いわゆる専門性と「優秀な支援」との相関は、まったく無いのではないのかと、思うこともあります。今、私が従業員として働いている障害者作業所の従業員は、全員「大卒」ではありますが偏差値43とか38とか、そういうところの出身者がほとんどです。四半世紀前の福祉職は事実上の準公務員で、旧帝大教育学部卒とか駅伝の選手とか音楽コンクール受賞者とかざらにいました。古巣と今の職場とどちらがいいかといえばもう絶対今の職場です。
古巣は老舗の知的障害者更生入所施設で蒼々たる面々が職員として仕事をしていました。

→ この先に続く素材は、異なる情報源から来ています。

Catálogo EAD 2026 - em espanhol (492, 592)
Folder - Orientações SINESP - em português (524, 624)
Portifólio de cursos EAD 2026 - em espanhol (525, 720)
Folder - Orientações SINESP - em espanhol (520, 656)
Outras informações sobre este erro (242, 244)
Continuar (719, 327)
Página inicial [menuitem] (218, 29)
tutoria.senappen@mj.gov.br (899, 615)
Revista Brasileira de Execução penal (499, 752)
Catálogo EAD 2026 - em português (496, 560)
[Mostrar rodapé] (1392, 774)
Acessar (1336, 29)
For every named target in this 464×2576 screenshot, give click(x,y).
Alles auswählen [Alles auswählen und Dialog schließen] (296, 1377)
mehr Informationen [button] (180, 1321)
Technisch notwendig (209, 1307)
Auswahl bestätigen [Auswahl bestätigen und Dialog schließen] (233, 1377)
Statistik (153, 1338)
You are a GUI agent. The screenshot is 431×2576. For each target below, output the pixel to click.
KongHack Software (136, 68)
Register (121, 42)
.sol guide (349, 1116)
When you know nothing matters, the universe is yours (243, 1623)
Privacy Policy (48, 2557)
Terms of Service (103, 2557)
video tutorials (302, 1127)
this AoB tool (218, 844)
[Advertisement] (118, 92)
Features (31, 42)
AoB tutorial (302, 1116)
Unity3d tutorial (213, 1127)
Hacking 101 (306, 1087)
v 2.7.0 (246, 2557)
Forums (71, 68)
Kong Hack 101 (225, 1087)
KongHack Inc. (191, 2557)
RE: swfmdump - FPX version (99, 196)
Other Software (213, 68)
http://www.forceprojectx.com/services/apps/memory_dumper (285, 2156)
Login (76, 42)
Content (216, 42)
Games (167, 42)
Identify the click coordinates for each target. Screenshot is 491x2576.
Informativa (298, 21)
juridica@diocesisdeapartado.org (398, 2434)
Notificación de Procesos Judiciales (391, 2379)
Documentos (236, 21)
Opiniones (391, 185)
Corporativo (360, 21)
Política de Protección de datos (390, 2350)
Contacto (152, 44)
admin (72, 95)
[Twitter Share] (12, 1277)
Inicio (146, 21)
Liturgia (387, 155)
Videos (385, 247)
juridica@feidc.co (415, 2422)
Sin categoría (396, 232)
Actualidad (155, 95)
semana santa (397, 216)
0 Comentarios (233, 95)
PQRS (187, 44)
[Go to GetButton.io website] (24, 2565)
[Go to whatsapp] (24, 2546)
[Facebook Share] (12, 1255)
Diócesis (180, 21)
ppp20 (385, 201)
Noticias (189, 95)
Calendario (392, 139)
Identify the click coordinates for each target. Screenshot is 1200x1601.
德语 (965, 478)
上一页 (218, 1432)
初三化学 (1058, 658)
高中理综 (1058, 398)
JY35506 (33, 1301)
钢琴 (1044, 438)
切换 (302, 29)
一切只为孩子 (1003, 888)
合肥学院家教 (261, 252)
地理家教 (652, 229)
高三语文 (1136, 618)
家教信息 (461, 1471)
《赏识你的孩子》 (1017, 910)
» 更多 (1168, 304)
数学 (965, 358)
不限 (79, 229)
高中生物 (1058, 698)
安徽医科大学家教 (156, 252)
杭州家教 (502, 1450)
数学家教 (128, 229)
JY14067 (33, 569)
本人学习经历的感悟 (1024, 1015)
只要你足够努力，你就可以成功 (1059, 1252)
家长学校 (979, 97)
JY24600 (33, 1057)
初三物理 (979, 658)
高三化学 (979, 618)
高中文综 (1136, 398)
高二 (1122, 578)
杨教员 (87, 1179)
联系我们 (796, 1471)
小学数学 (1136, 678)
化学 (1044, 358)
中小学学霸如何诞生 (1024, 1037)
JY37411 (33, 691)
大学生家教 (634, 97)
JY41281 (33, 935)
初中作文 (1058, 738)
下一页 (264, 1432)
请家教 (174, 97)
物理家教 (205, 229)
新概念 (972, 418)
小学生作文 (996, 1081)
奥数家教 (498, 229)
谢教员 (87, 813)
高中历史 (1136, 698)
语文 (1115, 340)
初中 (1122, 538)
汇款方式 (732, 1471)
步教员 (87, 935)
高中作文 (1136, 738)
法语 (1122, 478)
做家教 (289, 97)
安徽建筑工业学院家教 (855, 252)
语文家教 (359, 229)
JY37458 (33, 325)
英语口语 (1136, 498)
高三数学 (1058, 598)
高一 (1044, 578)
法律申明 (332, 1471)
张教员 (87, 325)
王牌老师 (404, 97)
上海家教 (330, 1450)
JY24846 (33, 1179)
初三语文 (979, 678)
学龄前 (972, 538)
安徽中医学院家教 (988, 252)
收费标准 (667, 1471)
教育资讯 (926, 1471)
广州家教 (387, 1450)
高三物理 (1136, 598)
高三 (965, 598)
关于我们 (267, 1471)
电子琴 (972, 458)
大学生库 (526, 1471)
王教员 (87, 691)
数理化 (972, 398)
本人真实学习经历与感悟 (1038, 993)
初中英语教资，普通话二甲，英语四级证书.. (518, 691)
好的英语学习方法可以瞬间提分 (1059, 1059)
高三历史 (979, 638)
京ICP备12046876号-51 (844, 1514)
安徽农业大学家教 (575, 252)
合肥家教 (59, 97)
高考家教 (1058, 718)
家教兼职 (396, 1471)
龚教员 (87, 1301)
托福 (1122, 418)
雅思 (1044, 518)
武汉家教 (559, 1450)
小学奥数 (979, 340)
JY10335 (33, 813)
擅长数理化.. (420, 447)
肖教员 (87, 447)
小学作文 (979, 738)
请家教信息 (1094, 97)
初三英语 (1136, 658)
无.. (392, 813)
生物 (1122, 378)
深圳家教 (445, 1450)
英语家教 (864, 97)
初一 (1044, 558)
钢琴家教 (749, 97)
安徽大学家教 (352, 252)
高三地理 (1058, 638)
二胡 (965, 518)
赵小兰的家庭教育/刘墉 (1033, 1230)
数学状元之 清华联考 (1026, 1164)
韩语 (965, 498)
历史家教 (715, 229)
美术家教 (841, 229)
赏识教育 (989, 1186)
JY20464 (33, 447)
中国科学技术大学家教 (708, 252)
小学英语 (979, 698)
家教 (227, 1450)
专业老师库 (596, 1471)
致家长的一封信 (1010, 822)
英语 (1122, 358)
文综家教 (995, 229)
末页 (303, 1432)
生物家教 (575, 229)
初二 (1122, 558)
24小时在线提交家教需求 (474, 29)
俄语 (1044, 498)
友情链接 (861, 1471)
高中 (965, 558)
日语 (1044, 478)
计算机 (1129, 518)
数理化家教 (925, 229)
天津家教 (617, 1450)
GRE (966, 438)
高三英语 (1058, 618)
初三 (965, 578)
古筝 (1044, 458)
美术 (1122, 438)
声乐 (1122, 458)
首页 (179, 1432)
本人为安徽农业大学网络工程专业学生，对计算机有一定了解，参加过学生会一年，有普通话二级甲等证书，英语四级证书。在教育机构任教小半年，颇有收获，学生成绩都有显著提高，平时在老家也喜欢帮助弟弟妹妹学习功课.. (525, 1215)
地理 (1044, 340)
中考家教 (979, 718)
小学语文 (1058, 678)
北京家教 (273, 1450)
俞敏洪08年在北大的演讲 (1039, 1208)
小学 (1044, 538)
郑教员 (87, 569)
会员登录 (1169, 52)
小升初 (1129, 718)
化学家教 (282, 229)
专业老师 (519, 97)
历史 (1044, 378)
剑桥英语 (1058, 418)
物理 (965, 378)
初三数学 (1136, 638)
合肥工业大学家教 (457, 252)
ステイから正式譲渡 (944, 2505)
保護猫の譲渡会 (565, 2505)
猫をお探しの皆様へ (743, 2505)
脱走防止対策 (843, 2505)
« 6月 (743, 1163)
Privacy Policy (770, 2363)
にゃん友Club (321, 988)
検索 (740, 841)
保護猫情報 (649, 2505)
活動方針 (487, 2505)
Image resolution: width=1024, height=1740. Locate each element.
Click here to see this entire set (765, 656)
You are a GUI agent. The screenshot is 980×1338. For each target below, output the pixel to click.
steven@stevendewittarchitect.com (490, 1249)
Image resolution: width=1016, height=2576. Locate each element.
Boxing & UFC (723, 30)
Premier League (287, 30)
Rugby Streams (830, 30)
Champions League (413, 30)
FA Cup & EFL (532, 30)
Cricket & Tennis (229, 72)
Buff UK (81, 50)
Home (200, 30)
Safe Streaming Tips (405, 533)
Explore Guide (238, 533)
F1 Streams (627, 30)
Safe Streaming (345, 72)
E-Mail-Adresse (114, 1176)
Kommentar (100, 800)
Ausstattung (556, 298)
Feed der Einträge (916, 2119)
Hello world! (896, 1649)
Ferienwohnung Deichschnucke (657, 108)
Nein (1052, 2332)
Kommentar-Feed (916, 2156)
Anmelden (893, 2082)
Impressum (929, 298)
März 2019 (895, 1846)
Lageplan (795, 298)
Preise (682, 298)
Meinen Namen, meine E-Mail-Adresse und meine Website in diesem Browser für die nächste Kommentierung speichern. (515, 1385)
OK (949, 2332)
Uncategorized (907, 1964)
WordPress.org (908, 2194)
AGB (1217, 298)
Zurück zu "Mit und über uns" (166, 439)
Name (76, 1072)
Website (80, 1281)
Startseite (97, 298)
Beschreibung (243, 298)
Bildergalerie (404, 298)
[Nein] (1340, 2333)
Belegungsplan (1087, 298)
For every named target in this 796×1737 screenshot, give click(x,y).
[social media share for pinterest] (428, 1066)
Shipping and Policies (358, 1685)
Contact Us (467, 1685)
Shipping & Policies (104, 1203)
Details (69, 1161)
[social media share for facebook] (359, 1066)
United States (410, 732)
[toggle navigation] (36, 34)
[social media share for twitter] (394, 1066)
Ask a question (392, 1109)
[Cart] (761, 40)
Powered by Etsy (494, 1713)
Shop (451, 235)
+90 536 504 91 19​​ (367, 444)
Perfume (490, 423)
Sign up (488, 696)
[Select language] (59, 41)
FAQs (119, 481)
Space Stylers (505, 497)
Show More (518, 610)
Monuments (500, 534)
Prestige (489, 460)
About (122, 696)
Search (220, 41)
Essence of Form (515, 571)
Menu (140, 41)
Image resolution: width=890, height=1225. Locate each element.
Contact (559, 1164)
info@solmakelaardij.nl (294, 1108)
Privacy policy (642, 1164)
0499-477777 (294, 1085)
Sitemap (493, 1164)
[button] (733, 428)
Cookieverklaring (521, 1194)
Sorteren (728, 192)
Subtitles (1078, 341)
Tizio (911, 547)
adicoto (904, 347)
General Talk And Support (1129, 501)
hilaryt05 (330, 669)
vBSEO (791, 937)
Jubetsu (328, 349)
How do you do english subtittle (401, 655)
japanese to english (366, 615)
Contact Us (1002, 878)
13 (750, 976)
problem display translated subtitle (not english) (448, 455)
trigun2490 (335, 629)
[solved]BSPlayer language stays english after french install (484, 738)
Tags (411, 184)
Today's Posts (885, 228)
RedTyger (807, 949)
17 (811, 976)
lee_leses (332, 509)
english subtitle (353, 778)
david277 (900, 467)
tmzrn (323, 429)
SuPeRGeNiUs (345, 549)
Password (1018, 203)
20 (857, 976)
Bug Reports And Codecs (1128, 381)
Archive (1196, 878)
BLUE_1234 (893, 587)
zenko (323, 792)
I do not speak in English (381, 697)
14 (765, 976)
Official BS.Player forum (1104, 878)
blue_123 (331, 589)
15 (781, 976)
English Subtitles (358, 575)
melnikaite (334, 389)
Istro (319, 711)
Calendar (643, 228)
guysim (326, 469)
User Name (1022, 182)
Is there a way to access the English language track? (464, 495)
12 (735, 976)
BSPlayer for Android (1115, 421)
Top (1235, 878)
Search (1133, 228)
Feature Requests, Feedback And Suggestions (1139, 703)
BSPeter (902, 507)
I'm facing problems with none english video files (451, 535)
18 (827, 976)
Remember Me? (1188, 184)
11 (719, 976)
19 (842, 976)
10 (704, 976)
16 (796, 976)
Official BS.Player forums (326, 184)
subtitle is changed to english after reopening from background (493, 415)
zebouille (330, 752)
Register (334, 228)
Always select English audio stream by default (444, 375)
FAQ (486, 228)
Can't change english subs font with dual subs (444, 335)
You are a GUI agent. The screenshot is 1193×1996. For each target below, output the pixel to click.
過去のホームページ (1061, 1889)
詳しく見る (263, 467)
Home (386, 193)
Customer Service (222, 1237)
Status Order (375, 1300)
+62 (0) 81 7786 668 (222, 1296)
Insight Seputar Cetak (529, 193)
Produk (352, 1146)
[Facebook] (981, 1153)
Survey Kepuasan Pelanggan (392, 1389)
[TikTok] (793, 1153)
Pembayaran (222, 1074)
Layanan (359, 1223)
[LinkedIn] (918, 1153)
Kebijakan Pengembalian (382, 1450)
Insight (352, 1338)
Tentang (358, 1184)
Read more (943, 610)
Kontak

キリスト教原理主義(福音派)を明白に掲げ応用行動分析(今はそのことを「ABA」と呼ぶことがほとんどですね)と伝統的な福祉施設の管理を徹底している会社で、箸の上げ下ろしのスピードまで0.5秒単位でコントロールしなければならない職場環境でした。「自閉の東大」を自称(この文章を読んだだけで固有名詞わかる人はわかりますね)していましたが、利用者は軍隊的統制とオペラント条件付けで修道院生活を強制されていると感じていました。自分の意思でキリスト教の修行をするなら結構なことですが、宗教的に確立されたゆるぎない確信でセンサーとカギで管理され調教の技術で理念を実現するようにコントールされている入所施設に自分の意思で入る知的障害の人なんて、何人いるのでしょうか。私の受け入れているキリスト教は施設側の説く行いによる証明とはちがうので、私のそれは信仰による救いなので、全く相容れないものでした。
偏差値の高い、大学入試でいい成績を収められた人たちが多いからとか。あるいは専門資格を持っている人たちが多いからとか。管理が厳しくなるだけで必ずしも「いい支援」とは結び付かないと感じています。
今の職場は多くの問題を抱えた決して誇れるような環境ではありませんが、自らの支援を絶対視する古巣と比べれば相当ましだと感じています。自分は専門教育と福祉系最難関国家資格の教育がありますから、発達段階や学習レディネスを考慮した支援、それからはノーマライゼーションや障害者基本法や障害者権利条約の精神を旨として仕事をしていきます。ただ、自分の人生を歩むだけです。